Похоже, я тогда поменялся уже второй раз. Мать часто вспоминала, что до трех лет, до того, как заболел дизентерией и попал в больницу, я был толстый, ласковый и довольно вялый ребенок. Няньки, которых за время моего детства у нас сменилось великое множество, всегда уходили по причине конфликтов с ней, обо мне же было известно, что я тихий мальчик и ладить со мной легко. Я любил, как и сейчас люблю, сладости, любил плотно поесть, любил, когда меня ласкали. Если кто-нибудь – мать, бабушка, домработница – прижимал меня к себе, сидеть так я мог часами. Конечно, было особенно хорошо, если в это время мне что-то читали или тихо рассказывали. Я помню, что боялся шума, криков, даже громкой речи; я пугался всего этого, бежал к матери, она прижимала меня к своему мягкому теплому телу, и сразу же наступало спокойствие; во всем моем нутре устанавливалось такое довольство, такой рай, что покидать его в голову не приходило. Я ходил по нему, и всё вокруг было мое и мне доступно, всё было ласково и полно любви. Немного позже мне кто-то объяснил, что я появился на свет Божий из животика моей мамы, и помню свое недоумение, зачем ей понадобилось, чтобы я родился, покинул ее. Я даже начал строить планы, как убедить ее исправить эту ошибку, сделать так, чтобы я вернулся обратно.
Вряд ли этот случайный каламбур удачен, но получается, что теперь я частью поменял мать на Веру. Не прошло и двух месяцев после нашего возвращения с дачи, а я, даже когда родители были дома, старался остаться в комнате один. У меня появилось своего рода расписание, и время, которое было отдано Вере, время, когда я вспоминал ее, говорил с ней, стало как бы табу, я делал всё, чтобы нам не мешали.
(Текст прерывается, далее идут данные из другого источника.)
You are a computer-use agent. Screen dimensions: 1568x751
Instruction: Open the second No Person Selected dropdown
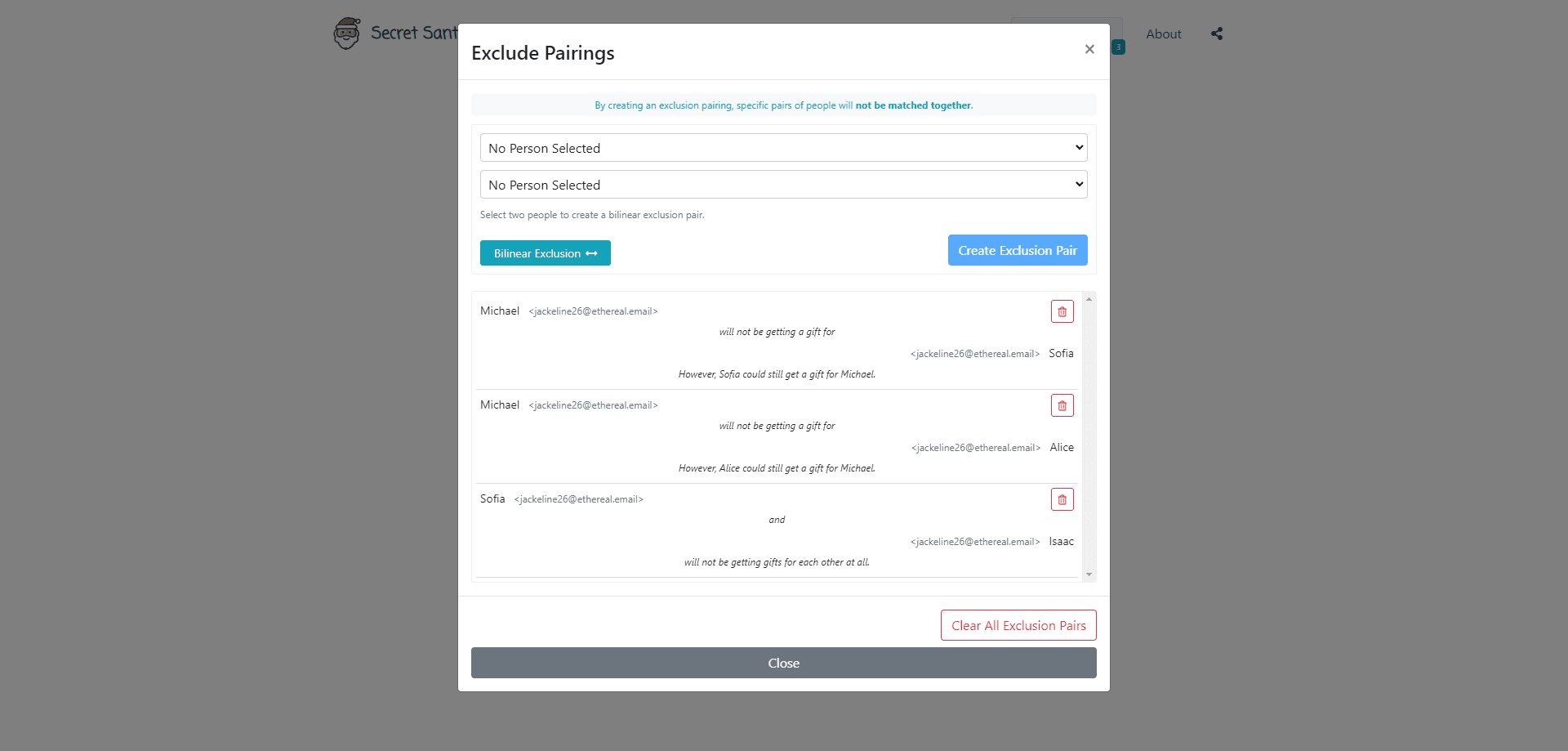[783, 185]
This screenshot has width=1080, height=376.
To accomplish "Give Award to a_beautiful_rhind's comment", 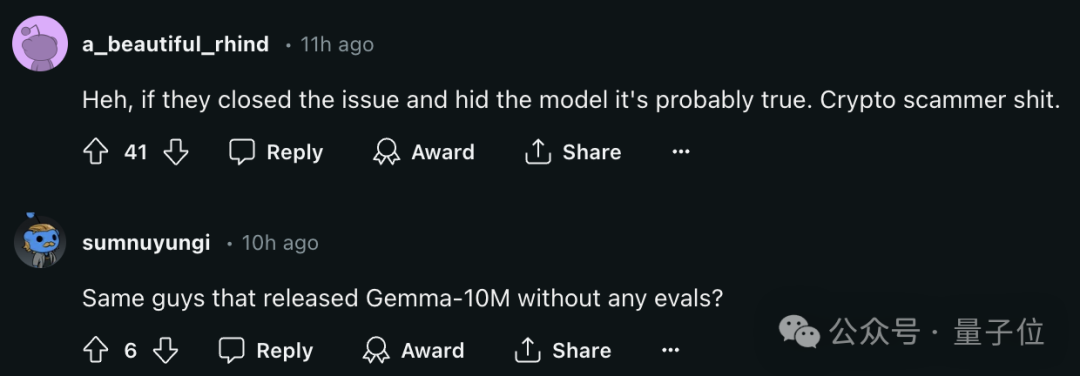I will pos(424,152).
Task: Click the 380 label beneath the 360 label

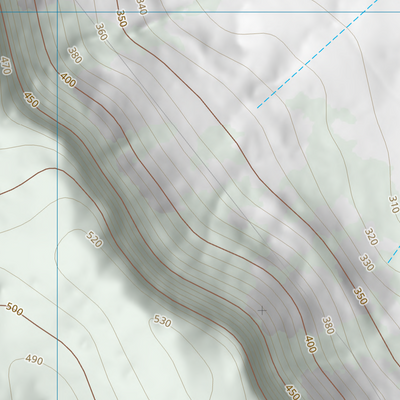Action: [75, 55]
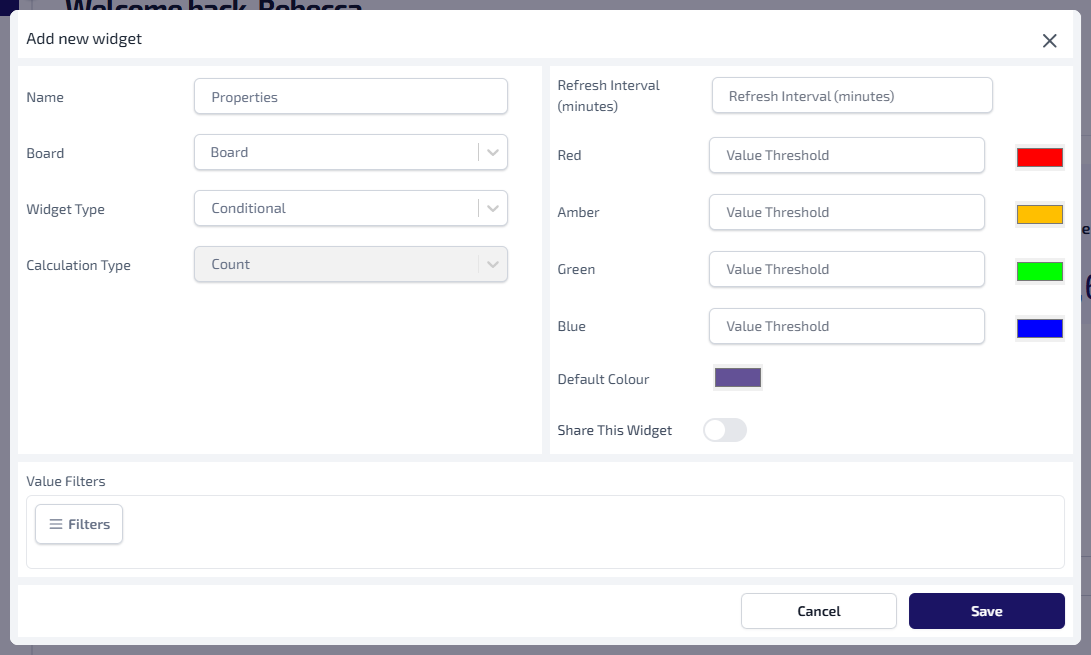This screenshot has width=1091, height=655.
Task: Click the Green Value Threshold input
Action: [847, 269]

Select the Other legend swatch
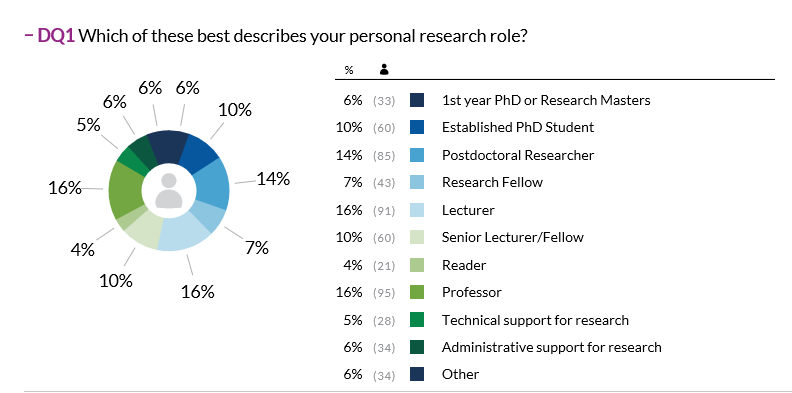coord(417,374)
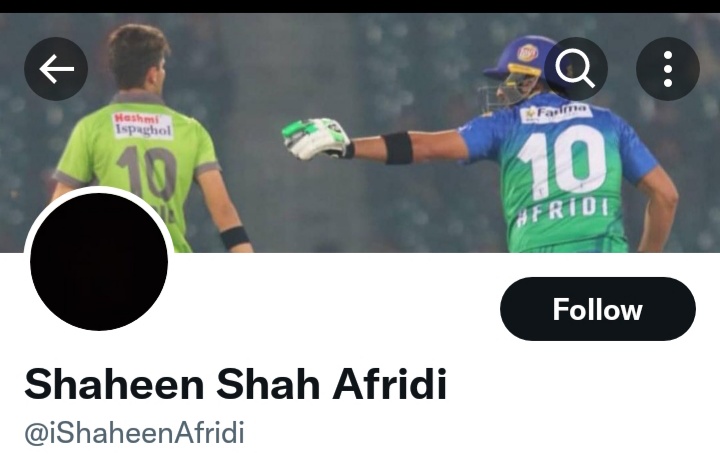Tap the grey number 10 on the green jersey
The image size is (720, 466).
[148, 174]
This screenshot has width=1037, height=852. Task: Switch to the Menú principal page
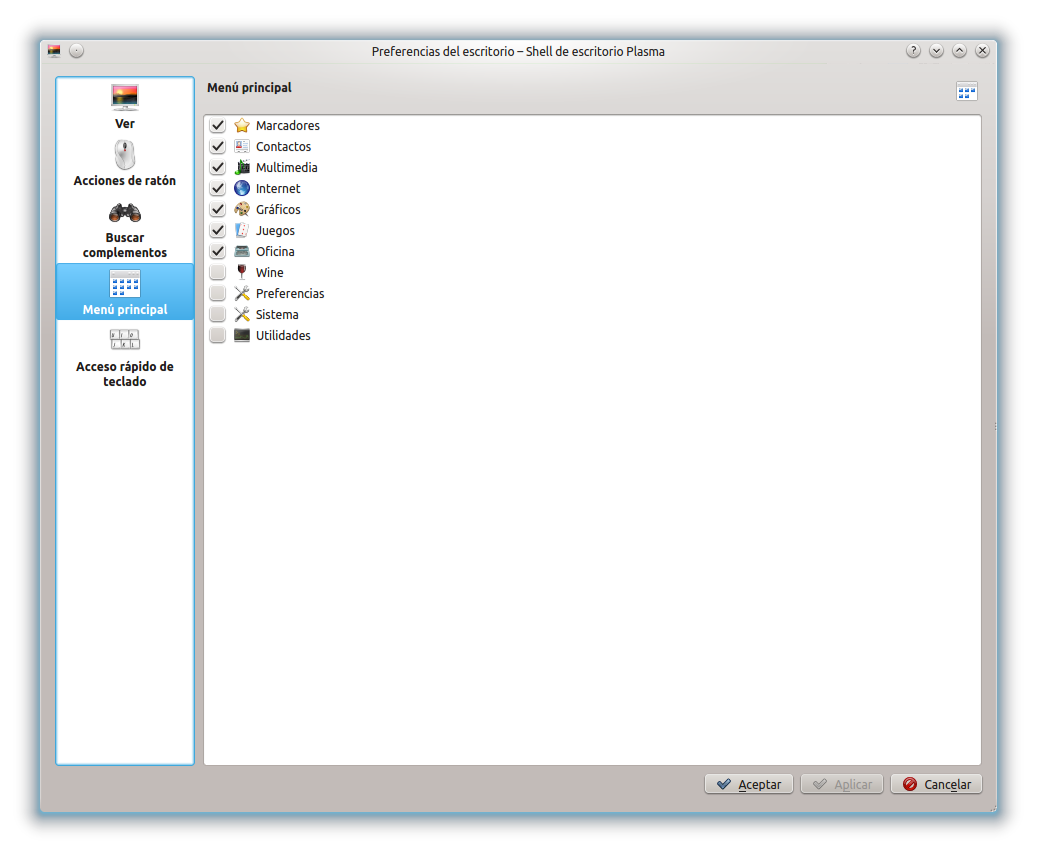(125, 292)
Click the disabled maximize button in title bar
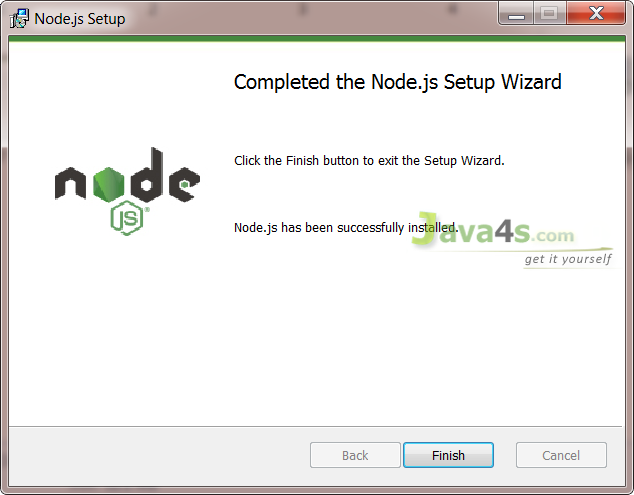634x495 pixels. (x=549, y=14)
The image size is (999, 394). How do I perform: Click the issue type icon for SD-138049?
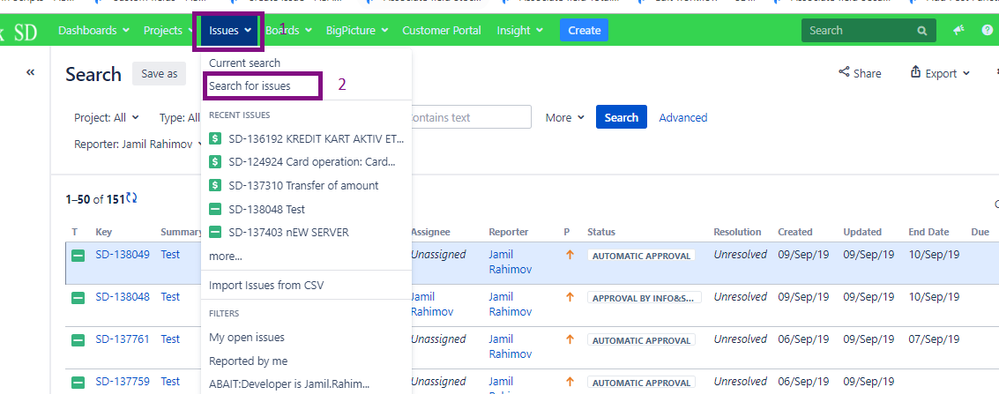tap(78, 256)
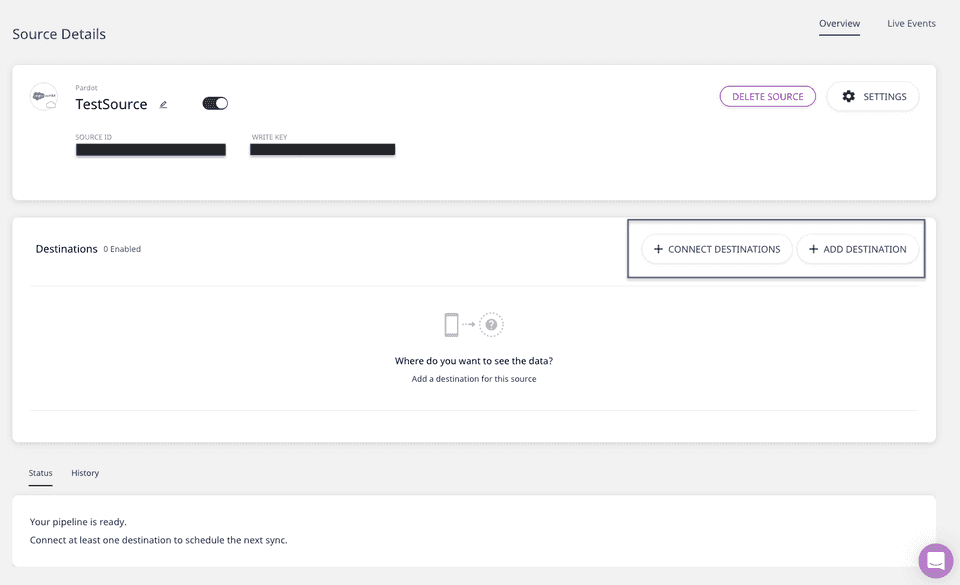Click the "0 Enabled" destinations count

(122, 249)
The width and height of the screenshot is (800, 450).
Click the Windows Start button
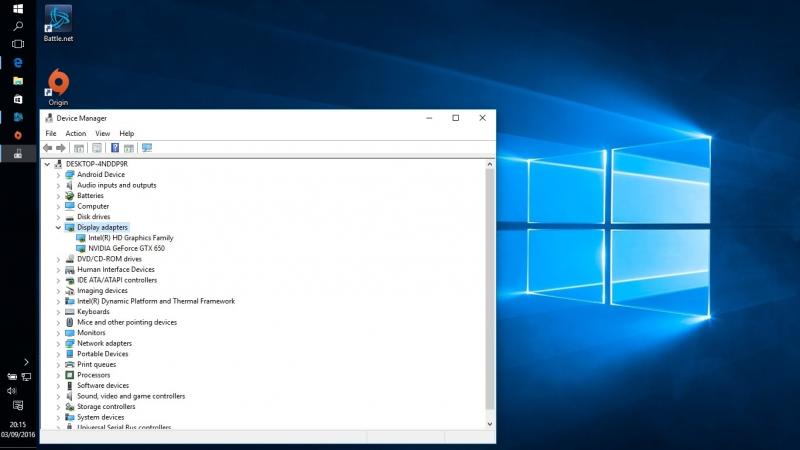(x=18, y=8)
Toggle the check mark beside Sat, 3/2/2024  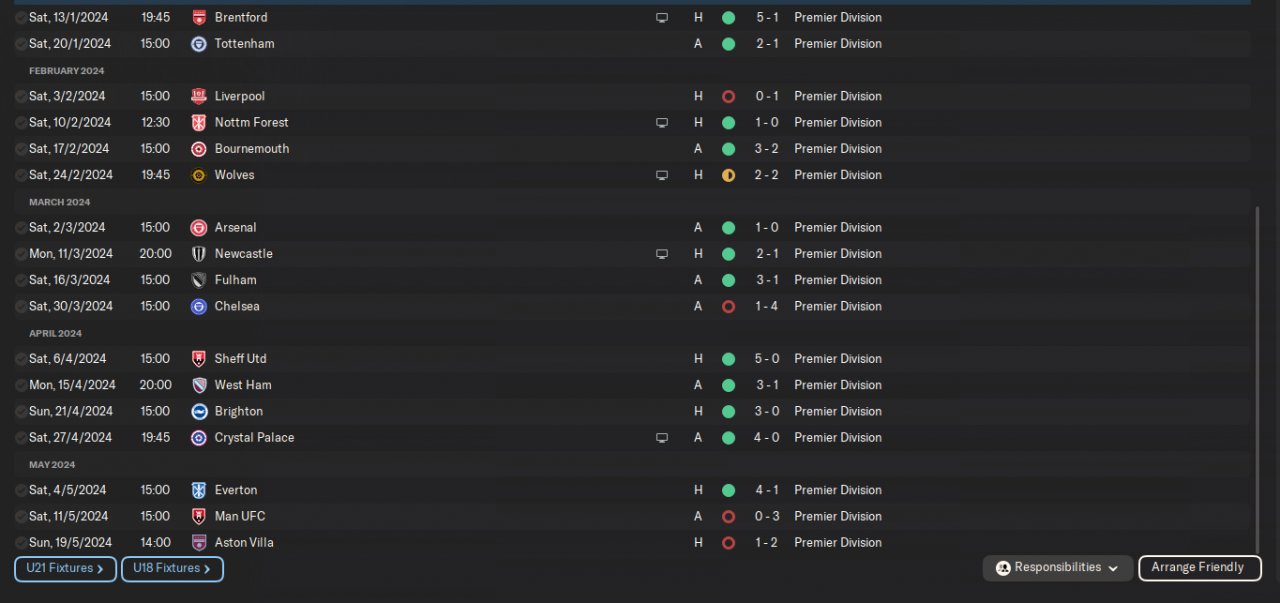[21, 97]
Не спеша, медленно я восстанавливал одну за другой детали нашего небогатого подробностями общения. Тут было важно – и ее аканье, и то, как она, когда я к ней обращался, поворачивала свою головку, и ее платьице, шалашом опускавшееся на песок, стоило ей присесть, и тени, всё время ложащиеся на нее тени нависших над песочницей кустов малины. Я начинал и дальше уже до бесконечности длил свой диалог с ней, на даче за целый день игры мы редко обменивались больше чем двумя десятками фраз – Вера была молчалива и никогда не поддерживала попыток разговорить ее.
Было время, когда я, строя эти наши с ней разговоры, был даже рад такой свободе, я мог говорить за нее что и как угодно, она словно устранилась, и всё, что касается слов, было отдано под мою юрисдикцию. Но, наверное, даже в детстве в каждом из нас есть некое соотношение правды и вымысла, и вот в середине ноября – уже вовсю была зима – я вдруг почувствовал, что теряю Веру, то, что я придумываю, всё больше заслоняет ее настоящую; не зная, что делать, нервничая, я стал требовать от родителей, чтобы мне, причем немедленно, было рассказано всё, что им о ней известно. Кто из этих трех женщин ее настоящая мать? Где они живут в Москве и почему мы, чуть ли не ежедневно зовя в дом кучу самого разного народа, никогда не пригласим этих трех сестер, на худой конец, не поедем к ним сами? Почему мама даже никогда не позвонит им, не узнает, что и как?